What is needed >>
Output word for word the lines from the one with "How do I perform: Click" to the final line of the data, both ends included, but skip the pictures.

Materials provided >>
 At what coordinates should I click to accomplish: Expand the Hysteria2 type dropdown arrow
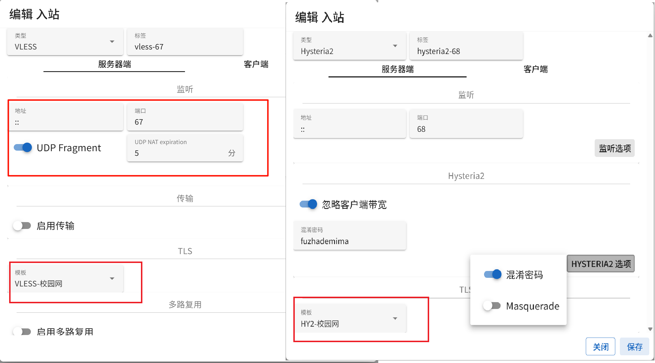click(x=395, y=46)
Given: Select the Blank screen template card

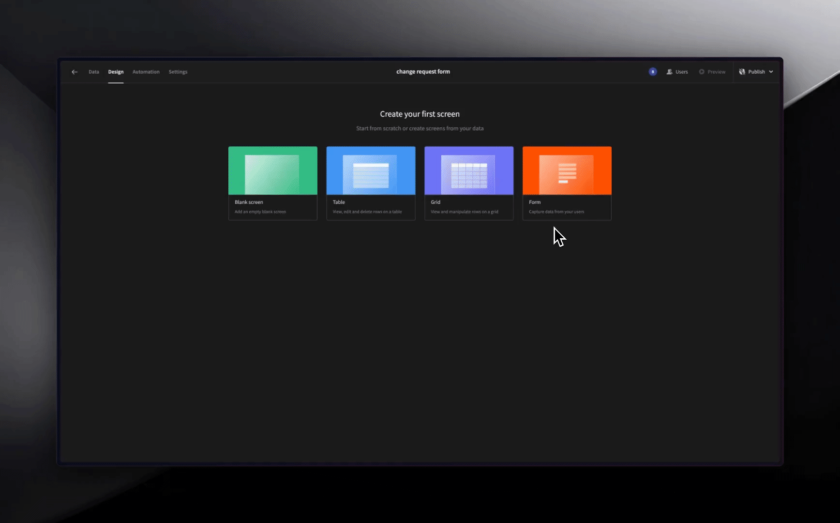Looking at the screenshot, I should (x=272, y=183).
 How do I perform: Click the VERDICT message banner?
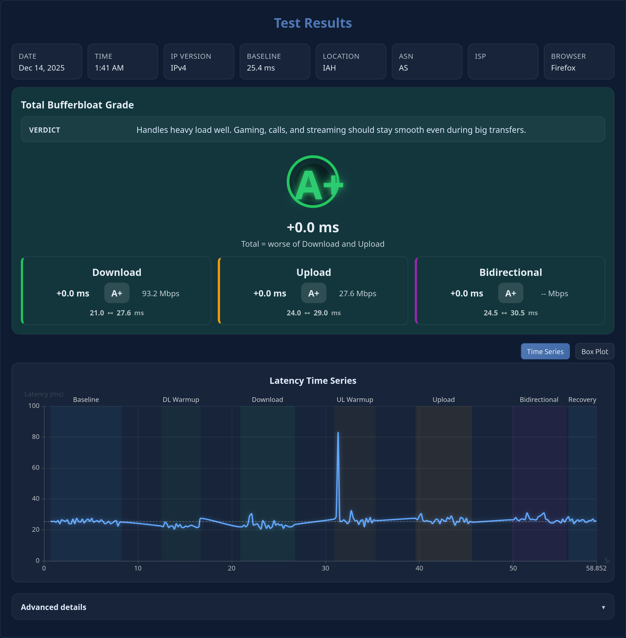(312, 129)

Solved problem >>
 How do I perform: Click the VERDICT message banner?
(312, 129)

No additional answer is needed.